TASK DESCRIPTION:
Take the lines below between the one holding "Select System (C:) drive icon" and the one holding "Task: Toggle Auto Update mode", inclusive, and copy them exactly. Add nothing.
───── DATA TO USE ─────
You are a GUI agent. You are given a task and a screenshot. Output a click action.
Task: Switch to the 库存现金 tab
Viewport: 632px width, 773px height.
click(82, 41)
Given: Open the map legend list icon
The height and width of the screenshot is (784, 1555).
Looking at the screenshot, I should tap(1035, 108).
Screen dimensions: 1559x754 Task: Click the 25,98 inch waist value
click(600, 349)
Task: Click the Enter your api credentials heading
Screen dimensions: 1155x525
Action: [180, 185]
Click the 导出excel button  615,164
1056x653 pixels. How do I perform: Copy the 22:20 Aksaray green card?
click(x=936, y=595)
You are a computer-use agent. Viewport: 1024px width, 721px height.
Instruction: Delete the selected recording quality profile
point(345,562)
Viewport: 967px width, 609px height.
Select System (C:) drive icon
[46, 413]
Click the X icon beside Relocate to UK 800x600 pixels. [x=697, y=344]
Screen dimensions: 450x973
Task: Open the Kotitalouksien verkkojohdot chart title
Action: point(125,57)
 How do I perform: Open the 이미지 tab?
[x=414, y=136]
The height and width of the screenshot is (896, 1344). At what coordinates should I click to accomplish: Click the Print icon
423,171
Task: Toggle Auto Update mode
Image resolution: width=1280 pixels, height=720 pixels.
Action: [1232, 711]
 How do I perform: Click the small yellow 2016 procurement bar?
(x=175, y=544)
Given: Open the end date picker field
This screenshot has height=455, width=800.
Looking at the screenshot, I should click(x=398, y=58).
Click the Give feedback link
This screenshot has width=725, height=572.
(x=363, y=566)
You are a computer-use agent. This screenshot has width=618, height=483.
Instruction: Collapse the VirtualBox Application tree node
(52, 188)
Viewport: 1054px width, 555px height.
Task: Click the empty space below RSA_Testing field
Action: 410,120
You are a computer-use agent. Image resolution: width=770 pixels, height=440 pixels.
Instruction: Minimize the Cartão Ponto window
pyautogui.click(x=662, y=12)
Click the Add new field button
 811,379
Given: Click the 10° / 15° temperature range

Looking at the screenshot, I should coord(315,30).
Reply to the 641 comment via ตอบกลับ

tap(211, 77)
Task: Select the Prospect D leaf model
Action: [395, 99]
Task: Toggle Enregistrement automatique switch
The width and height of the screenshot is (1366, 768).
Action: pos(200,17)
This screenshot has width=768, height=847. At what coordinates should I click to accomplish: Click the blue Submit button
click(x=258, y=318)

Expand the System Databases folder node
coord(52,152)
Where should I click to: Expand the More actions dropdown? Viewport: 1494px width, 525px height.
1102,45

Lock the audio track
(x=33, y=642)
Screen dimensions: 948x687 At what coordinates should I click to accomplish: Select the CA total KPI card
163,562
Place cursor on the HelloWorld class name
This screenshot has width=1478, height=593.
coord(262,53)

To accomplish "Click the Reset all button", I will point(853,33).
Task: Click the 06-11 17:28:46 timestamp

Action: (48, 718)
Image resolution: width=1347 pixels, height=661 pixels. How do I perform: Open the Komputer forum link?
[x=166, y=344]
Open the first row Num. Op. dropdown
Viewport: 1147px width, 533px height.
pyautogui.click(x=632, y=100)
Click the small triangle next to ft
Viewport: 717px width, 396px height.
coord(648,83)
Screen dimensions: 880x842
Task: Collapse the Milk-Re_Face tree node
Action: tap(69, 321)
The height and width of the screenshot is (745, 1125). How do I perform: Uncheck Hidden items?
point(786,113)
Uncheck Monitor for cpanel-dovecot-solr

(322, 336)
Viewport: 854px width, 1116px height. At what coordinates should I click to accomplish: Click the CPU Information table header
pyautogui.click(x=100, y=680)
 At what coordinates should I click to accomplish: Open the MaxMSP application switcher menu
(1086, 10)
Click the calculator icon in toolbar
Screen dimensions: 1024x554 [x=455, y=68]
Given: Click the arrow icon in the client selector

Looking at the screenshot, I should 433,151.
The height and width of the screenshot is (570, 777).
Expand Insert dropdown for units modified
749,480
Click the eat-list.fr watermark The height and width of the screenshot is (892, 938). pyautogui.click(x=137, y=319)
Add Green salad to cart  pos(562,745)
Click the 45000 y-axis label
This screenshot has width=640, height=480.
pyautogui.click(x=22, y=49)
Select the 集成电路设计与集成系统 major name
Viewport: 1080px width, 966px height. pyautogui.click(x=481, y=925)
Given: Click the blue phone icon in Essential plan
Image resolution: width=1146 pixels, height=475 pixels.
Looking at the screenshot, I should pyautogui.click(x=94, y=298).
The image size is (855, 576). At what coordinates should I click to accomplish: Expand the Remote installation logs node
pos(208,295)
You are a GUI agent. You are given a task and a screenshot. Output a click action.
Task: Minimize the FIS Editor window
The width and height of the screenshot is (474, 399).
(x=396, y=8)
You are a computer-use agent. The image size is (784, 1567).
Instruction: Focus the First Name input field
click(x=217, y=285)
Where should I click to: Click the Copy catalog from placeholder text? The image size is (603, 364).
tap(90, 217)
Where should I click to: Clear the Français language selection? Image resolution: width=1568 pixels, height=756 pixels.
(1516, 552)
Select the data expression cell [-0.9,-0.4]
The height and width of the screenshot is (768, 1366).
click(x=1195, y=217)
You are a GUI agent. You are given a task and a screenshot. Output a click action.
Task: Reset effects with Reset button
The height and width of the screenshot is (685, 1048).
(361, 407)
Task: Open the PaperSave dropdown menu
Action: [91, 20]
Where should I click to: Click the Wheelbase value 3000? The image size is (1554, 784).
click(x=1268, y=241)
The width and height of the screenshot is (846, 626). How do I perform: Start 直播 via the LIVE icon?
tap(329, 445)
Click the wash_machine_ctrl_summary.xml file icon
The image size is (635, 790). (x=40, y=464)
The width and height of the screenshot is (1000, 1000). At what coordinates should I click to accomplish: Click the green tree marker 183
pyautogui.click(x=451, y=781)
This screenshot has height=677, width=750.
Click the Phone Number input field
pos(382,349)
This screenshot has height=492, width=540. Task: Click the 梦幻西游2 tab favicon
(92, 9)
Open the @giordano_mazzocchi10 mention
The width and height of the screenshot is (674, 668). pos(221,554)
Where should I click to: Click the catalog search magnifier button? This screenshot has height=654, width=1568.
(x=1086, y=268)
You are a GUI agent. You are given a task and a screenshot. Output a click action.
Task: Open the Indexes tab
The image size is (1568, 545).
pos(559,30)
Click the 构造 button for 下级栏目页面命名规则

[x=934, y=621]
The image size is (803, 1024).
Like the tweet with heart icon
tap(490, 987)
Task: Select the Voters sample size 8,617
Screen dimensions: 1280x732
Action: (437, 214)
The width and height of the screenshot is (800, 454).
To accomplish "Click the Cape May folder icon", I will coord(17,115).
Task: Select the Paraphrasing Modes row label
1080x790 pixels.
─────
EXERCISE RESPONSE:
Select System (C:) drive icon
[46, 413]
Click the X icon beside Relocate to UK 800x600 pixels. [x=697, y=344]
Screen dimensions: 450x973
Task: Open the Kotitalouksien verkkojohdot chart title
Action: point(125,57)
 How do I perform: Open the 이미지 tab?
[x=414, y=136]
The height and width of the screenshot is (896, 1344). At what coordinates should I click to accomplish: Click the Print icon
423,171
Task: Toggle Auto Update mode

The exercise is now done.